High food inflation a challenge to monetary policy: RBI
01 Nov 2010
High level of food inflation in the country still remains a challenge for monetary policy although headline inflation has started to soften after staying in double digit for five months up to July 2010, the Reserve Bank of India said today.
Food inflation remains disconcertingly high despite a normal monsoon while inflation in non-food manufactured products, though above its medium-term trend, has shown some moderation, RBI said in its review of macroeconomic and monetary developments for the fiscal second quarter.
While this can be attributed partly to a change in the consumption pattern in favour of protein-rich items, such as egg, milk, fish and meat where price increases have been high, the spike has defied logic as it comes amidst relatively tight liquidity, RBI noted.

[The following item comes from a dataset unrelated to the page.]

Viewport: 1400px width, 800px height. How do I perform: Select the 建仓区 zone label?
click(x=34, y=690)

The transfer of liquidity from the markets to the government in the wake of the 3G/BWA auctions tightened overall liquidity conditions in the economy in May this year. Since then, liquidity conditions have generally remained in deficit mode consistant with RBI's monetary policy stance.
RBI raised its policy interest rates five times since the beginning of March 2010, raising the repo rate by 125 basis points and the reverse repo rate by 175 basis points.
RBI said this asymmetric tightening narrowed the policy corridor from 150 basis points to 100 basis points.